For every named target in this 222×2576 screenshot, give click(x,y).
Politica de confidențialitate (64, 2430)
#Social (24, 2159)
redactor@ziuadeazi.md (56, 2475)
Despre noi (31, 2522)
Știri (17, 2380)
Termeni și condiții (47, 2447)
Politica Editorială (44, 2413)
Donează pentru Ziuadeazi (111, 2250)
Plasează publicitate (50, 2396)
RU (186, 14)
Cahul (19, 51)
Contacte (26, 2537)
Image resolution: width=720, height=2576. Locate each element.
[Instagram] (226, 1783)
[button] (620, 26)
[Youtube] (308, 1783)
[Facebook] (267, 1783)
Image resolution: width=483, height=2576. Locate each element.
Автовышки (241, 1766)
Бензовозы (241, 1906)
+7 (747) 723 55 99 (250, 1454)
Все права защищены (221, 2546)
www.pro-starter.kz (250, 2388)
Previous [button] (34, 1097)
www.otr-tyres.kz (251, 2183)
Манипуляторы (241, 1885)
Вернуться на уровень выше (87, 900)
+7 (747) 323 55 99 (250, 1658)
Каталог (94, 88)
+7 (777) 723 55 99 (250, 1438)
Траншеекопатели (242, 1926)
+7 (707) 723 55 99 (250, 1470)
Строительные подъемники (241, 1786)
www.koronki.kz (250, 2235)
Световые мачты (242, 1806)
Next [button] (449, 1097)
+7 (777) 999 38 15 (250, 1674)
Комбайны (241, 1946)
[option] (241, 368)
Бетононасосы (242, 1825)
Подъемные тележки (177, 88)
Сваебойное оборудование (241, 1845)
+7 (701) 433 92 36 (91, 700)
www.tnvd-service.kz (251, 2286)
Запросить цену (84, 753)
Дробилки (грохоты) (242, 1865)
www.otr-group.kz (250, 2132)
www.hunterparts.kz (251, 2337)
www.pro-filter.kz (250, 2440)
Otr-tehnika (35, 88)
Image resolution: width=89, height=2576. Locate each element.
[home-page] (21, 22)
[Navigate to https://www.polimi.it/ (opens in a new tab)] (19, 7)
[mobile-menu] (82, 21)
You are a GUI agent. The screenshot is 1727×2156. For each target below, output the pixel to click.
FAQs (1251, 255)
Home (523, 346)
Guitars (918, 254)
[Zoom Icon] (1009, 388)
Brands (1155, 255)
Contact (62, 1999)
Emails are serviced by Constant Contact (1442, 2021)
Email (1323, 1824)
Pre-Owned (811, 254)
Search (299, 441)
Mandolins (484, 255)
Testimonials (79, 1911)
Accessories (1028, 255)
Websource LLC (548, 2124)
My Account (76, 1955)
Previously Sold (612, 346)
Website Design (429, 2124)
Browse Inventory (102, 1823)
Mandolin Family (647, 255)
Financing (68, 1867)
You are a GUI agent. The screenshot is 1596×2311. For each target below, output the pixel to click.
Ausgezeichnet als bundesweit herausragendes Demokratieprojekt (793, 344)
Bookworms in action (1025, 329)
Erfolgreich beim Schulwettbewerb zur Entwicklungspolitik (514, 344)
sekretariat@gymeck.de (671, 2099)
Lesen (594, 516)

________________

* [WHAT YOU HAVE TO DO]: Give a word-for-word restatement of every record.

* [EXERCISE ANSWER]:
For every named target in this 222×2576 screenshot, give click(x,y).
Politica de confidențialitate (64, 2430)
#Social (24, 2159)
redactor@ziuadeazi.md (56, 2475)
Despre noi (31, 2522)
Știri (17, 2380)
Termeni și condiții (47, 2447)
Politica Editorială (44, 2413)
Donează pentru Ziuadeazi (111, 2250)
Plasează publicitate (50, 2396)
RU (186, 14)
Cahul (19, 51)
Contacte (26, 2537)
Image resolution: width=720, height=2576. Locate each element.
[Instagram] (226, 1783)
[button] (620, 26)
[Youtube] (308, 1783)
[Facebook] (267, 1783)
Image resolution: width=483, height=2576. Locate each element.
Автовышки (241, 1766)
Бензовозы (241, 1906)
+7 (747) 723 55 99 (250, 1454)
Все права защищены (221, 2546)
www.pro-starter.kz (250, 2388)
Previous [button] (34, 1097)
www.otr-tyres.kz (251, 2183)
Манипуляторы (241, 1885)
Вернуться на уровень выше (87, 900)
+7 (747) 323 55 99 (250, 1658)
Каталог (94, 88)
+7 (777) 723 55 99 (250, 1438)
Траншеекопатели (242, 1926)
+7 (707) 723 55 99 (250, 1470)
Строительные подъемники (241, 1786)
www.koronki.kz (250, 2235)
Световые мачты (242, 1806)
Next [button] (449, 1097)
+7 (777) 999 38 15 (250, 1674)
Комбайны (241, 1946)
[option] (241, 368)
Бетононасосы (242, 1825)
Подъемные тележки (177, 88)
Сваебойное оборудование (241, 1845)
+7 (701) 433 92 36 (91, 700)
www.tnvd-service.kz (251, 2286)
Запросить цену (84, 753)
Дробилки (грохоты) (242, 1865)
www.otr-group.kz (250, 2132)
www.hunterparts.kz (251, 2337)
www.pro-filter.kz (250, 2440)
Otr-tehnika (35, 88)
Image resolution: width=89, height=2576. Locate each element.
[home-page] (21, 22)
[Navigate to https://www.polimi.it/ (opens in a new tab)] (19, 7)
[mobile-menu] (82, 21)
You are a GUI agent. The screenshot is 1727×2156. For each target below, output the pixel to click.
FAQs (1251, 255)
Home (523, 346)
Guitars (918, 254)
[Zoom Icon] (1009, 388)
Brands (1155, 255)
Contact (62, 1999)
Emails are serviced by Constant Contact (1442, 2021)
Email (1323, 1824)
Pre-Owned (811, 254)
Search (299, 441)
Mandolins (484, 255)
Testimonials (79, 1911)
Accessories (1028, 255)
Websource LLC (548, 2124)
My Account (76, 1955)
Previously Sold (612, 346)
Website Design (429, 2124)
Browse Inventory (102, 1823)
Mandolin Family (647, 255)
Financing (68, 1867)
You are a GUI agent. The screenshot is 1596×2311. For each target below, output the pixel to click.
Ausgezeichnet als bundesweit herausragendes Demokratieprojekt (793, 344)
Bookworms in action (1025, 329)
Erfolgreich beim Schulwettbewerb zur Entwicklungspolitik (514, 344)
sekretariat@gymeck.de (671, 2099)
Lesen (594, 516)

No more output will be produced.